EXERCISE MATERIAL -
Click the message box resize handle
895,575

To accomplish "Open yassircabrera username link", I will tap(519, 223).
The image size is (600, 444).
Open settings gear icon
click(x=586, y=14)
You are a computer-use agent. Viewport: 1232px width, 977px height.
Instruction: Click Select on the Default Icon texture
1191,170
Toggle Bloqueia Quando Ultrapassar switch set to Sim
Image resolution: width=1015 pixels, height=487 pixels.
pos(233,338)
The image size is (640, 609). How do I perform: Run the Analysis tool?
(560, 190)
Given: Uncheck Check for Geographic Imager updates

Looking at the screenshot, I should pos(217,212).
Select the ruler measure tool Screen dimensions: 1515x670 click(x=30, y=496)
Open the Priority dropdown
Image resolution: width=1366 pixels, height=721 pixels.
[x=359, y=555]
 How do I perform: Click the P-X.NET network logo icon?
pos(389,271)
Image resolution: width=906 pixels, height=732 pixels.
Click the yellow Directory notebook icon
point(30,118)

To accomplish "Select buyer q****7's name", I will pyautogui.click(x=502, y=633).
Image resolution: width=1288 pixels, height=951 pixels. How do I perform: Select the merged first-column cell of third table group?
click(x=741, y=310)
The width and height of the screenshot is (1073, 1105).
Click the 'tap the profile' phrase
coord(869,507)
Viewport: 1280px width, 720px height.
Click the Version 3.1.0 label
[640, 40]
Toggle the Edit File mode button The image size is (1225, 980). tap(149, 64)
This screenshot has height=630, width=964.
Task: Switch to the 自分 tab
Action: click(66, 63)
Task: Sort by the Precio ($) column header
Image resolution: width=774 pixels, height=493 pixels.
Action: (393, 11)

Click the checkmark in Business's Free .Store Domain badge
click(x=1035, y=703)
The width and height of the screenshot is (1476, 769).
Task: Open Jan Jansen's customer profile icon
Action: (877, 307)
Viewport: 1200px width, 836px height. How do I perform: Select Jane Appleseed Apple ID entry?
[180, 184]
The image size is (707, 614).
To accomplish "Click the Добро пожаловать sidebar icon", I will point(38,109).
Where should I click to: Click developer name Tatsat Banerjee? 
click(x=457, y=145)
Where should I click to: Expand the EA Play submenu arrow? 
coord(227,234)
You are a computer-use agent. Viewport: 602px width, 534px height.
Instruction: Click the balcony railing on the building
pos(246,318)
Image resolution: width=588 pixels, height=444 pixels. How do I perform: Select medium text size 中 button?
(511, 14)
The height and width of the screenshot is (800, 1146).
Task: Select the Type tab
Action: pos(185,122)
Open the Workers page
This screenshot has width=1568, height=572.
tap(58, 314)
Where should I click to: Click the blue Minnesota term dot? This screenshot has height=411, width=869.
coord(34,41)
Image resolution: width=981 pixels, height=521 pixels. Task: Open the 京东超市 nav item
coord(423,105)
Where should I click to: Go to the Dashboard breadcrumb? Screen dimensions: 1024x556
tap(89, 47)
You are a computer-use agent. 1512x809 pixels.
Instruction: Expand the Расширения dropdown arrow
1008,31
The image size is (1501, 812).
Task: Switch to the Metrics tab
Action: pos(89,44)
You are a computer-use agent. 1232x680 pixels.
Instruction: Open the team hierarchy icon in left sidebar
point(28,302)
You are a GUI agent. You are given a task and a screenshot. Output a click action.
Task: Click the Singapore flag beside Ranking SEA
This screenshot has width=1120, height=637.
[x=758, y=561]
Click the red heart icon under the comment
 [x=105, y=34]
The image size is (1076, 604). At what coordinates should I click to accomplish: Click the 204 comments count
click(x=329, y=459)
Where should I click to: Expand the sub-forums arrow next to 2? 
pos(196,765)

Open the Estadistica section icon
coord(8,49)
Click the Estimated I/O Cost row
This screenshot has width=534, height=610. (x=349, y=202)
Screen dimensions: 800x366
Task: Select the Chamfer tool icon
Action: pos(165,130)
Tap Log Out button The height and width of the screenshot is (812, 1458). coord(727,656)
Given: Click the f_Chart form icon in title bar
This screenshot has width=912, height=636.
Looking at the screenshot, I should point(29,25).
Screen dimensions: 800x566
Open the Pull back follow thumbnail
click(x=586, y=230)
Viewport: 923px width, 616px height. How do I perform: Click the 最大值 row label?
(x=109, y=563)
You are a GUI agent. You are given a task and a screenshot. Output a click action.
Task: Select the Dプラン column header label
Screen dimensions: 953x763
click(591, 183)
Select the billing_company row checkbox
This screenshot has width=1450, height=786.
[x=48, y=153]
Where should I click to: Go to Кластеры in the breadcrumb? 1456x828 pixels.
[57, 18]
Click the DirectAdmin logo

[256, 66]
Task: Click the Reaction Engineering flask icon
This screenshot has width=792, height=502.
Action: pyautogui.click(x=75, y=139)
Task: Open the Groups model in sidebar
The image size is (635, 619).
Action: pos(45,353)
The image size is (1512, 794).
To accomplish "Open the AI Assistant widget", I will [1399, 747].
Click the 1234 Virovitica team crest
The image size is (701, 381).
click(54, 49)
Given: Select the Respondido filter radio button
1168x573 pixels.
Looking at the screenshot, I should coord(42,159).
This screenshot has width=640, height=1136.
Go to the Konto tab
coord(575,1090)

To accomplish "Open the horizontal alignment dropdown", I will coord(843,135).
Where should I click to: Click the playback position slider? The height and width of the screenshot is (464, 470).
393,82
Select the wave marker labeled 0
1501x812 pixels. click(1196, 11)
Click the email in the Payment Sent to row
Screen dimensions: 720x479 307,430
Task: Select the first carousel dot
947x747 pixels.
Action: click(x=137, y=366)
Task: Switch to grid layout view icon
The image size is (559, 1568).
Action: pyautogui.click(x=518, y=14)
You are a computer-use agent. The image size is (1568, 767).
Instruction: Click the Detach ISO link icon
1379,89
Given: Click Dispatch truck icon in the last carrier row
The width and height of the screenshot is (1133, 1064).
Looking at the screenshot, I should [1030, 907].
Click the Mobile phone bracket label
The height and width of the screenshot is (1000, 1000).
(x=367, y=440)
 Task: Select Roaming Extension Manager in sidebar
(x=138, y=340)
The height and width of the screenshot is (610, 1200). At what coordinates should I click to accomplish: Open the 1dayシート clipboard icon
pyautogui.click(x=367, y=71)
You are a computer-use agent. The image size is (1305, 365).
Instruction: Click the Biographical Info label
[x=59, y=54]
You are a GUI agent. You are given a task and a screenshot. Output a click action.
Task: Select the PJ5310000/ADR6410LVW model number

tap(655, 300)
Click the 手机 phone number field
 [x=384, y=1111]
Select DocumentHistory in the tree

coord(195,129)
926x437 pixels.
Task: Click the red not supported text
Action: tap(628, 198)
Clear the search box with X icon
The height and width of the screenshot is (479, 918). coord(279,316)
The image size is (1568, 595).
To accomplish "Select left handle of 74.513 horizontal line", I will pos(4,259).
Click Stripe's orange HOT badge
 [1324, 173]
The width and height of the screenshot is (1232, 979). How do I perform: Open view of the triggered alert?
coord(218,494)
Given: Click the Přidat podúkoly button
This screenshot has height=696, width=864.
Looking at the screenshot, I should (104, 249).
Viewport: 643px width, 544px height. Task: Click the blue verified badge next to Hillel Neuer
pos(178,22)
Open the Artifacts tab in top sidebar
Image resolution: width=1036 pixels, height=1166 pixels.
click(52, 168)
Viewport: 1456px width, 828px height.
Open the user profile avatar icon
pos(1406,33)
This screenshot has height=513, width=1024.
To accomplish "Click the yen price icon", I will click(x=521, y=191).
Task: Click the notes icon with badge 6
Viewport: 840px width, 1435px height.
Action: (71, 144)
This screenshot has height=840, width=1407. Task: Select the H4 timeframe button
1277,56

ASSIGNED TASK -
Reproduce the data in full, exactly as presented.

YOUR RESPONSE -
Click the message box resize handle
895,575

To accomplish "Open yassircabrera username link", I will tap(519, 223).
The image size is (600, 444).
Open settings gear icon
click(x=586, y=14)
You are a computer-use agent. Viewport: 1232px width, 977px height.
Instruction: Click Select on the Default Icon texture
1191,170
Toggle Bloqueia Quando Ultrapassar switch set to Sim
Image resolution: width=1015 pixels, height=487 pixels.
pos(233,338)
The image size is (640, 609). How do I perform: Run the Analysis tool?
(560, 190)
Given: Uncheck Check for Geographic Imager updates

Looking at the screenshot, I should pos(217,212).
Select the ruler measure tool Screen dimensions: 1515x670 click(x=30, y=496)
Open the Priority dropdown
Image resolution: width=1366 pixels, height=721 pixels.
[x=359, y=555]
 How do I perform: Click the P-X.NET network logo icon?
pos(389,271)
Image resolution: width=906 pixels, height=732 pixels.
Click the yellow Directory notebook icon
point(30,118)

To accomplish "Select buyer q****7's name", I will pyautogui.click(x=502, y=633).
Image resolution: width=1288 pixels, height=951 pixels. How do I perform: Select the merged first-column cell of third table group?
click(x=741, y=310)
The width and height of the screenshot is (1073, 1105).
Click the 'tap the profile' phrase
coord(869,507)
Viewport: 1280px width, 720px height.
Click the Version 3.1.0 label
[640, 40]
Toggle the Edit File mode button The image size is (1225, 980). tap(149, 64)
This screenshot has height=630, width=964.
Task: Switch to the 自分 tab
Action: click(66, 63)
Task: Sort by the Precio ($) column header
Image resolution: width=774 pixels, height=493 pixels.
Action: (393, 11)

Click the checkmark in Business's Free .Store Domain badge
click(x=1035, y=703)
The width and height of the screenshot is (1476, 769).
Task: Open Jan Jansen's customer profile icon
Action: (877, 307)
Viewport: 1200px width, 836px height. How do I perform: Select Jane Appleseed Apple ID entry?
[180, 184]
The image size is (707, 614).
To accomplish "Click the Добро пожаловать sidebar icon", I will point(38,109).
Where should I click to: Click developer name Tatsat Banerjee? 
click(x=457, y=145)
Where should I click to: Expand the EA Play submenu arrow? 
coord(227,234)
You are a computer-use agent. Viewport: 602px width, 534px height.
Instruction: Click the balcony railing on the building
pos(246,318)
Image resolution: width=588 pixels, height=444 pixels. How do I perform: Select medium text size 中 button?
(511, 14)
The height and width of the screenshot is (800, 1146).
Task: Select the Type tab
Action: pos(185,122)
Open the Workers page
This screenshot has width=1568, height=572.
tap(58, 314)
Where should I click to: Click the blue Minnesota term dot? This screenshot has height=411, width=869.
coord(34,41)
Image resolution: width=981 pixels, height=521 pixels. Task: Open the 京东超市 nav item
coord(423,105)
Where should I click to: Go to the Dashboard breadcrumb? Screen dimensions: 1024x556
tap(89, 47)
You are a computer-use agent. 1512x809 pixels.
Instruction: Expand the Расширения dropdown arrow
1008,31
The image size is (1501, 812).
Task: Switch to the Metrics tab
Action: pos(89,44)
You are a computer-use agent. 1232x680 pixels.
Instruction: Open the team hierarchy icon in left sidebar
point(28,302)
You are a GUI agent. You are given a task and a screenshot. Output a click action.
Task: Click the Singapore flag beside Ranking SEA
This screenshot has width=1120, height=637.
[x=758, y=561]
Click the red heart icon under the comment
 [x=105, y=34]
The image size is (1076, 604). At what coordinates should I click to accomplish: Click the 204 comments count
click(x=329, y=459)
Where should I click to: Expand the sub-forums arrow next to 2? 
pos(196,765)

Open the Estadistica section icon
coord(8,49)
Click the Estimated I/O Cost row
This screenshot has width=534, height=610. (x=349, y=202)
Screen dimensions: 800x366
Task: Select the Chamfer tool icon
Action: pos(165,130)
Tap Log Out button The height and width of the screenshot is (812, 1458). coord(727,656)
Given: Click the f_Chart form icon in title bar
This screenshot has width=912, height=636.
Looking at the screenshot, I should point(29,25).
Screen dimensions: 800x566
Open the Pull back follow thumbnail
click(x=586, y=230)
Viewport: 923px width, 616px height. How do I perform: Click the 最大值 row label?
(x=109, y=563)
You are a GUI agent. You are given a task and a screenshot. Output a click action.
Task: Select the Dプラン column header label
Screen dimensions: 953x763
click(591, 183)
Select the billing_company row checkbox
This screenshot has width=1450, height=786.
[x=48, y=153]
Where should I click to: Go to Кластеры in the breadcrumb? 1456x828 pixels.
[57, 18]
Click the DirectAdmin logo

[256, 66]
Task: Click the Reaction Engineering flask icon
This screenshot has width=792, height=502.
Action: pyautogui.click(x=75, y=139)
Task: Open the Groups model in sidebar
The image size is (635, 619).
Action: pos(45,353)
The image size is (1512, 794).
To accomplish "Open the AI Assistant widget", I will [1399, 747].
Click the 1234 Virovitica team crest
The image size is (701, 381).
click(54, 49)
Given: Select the Respondido filter radio button
1168x573 pixels.
Looking at the screenshot, I should coord(42,159).
This screenshot has width=640, height=1136.
Go to the Konto tab
coord(575,1090)

To accomplish "Open the horizontal alignment dropdown", I will coord(843,135).
Where should I click to: Click the playback position slider? The height and width of the screenshot is (464, 470).
393,82
Select the wave marker labeled 0
1501x812 pixels. click(1196, 11)
Click the email in the Payment Sent to row
Screen dimensions: 720x479 307,430
Task: Select the first carousel dot
947x747 pixels.
Action: click(x=137, y=366)
Task: Switch to grid layout view icon
The image size is (559, 1568).
Action: pyautogui.click(x=518, y=14)
You are a computer-use agent. The image size is (1568, 767).
Instruction: Click the Detach ISO link icon
1379,89
Given: Click Dispatch truck icon in the last carrier row
The width and height of the screenshot is (1133, 1064).
Looking at the screenshot, I should [1030, 907].
Click the Mobile phone bracket label
The height and width of the screenshot is (1000, 1000).
(x=367, y=440)
 Task: Select Roaming Extension Manager in sidebar
(x=138, y=340)
The height and width of the screenshot is (610, 1200). At what coordinates should I click to accomplish: Open the 1dayシート clipboard icon
pyautogui.click(x=367, y=71)
You are a computer-use agent. The image size is (1305, 365).
Instruction: Click the Biographical Info label
[x=59, y=54]
You are a GUI agent. You are given a task and a screenshot. Output a click action.
Task: Select the PJ5310000/ADR6410LVW model number

tap(655, 300)
Click the 手机 phone number field
 [x=384, y=1111]
Select DocumentHistory in the tree

coord(195,129)
926x437 pixels.
Task: Click the red not supported text
Action: tap(628, 198)
Clear the search box with X icon
The height and width of the screenshot is (479, 918). coord(279,316)
The image size is (1568, 595).
To accomplish "Select left handle of 74.513 horizontal line", I will pos(4,259).
Click Stripe's orange HOT badge
 [1324, 173]
The width and height of the screenshot is (1232, 979). How do I perform: Open view of the triggered alert?
coord(218,494)
Given: Click the Přidat podúkoly button
This screenshot has height=696, width=864.
Looking at the screenshot, I should (104, 249).
Viewport: 643px width, 544px height. Task: Click the blue verified badge next to Hillel Neuer
pos(178,22)
Open the Artifacts tab in top sidebar
Image resolution: width=1036 pixels, height=1166 pixels.
click(52, 168)
Viewport: 1456px width, 828px height.
Open the user profile avatar icon
pos(1406,33)
This screenshot has height=513, width=1024.
To accomplish "Click the yen price icon", I will click(x=521, y=191).
Task: Click the notes icon with badge 6
Viewport: 840px width, 1435px height.
Action: (71, 144)
This screenshot has height=840, width=1407. Task: Select the H4 timeframe button
1277,56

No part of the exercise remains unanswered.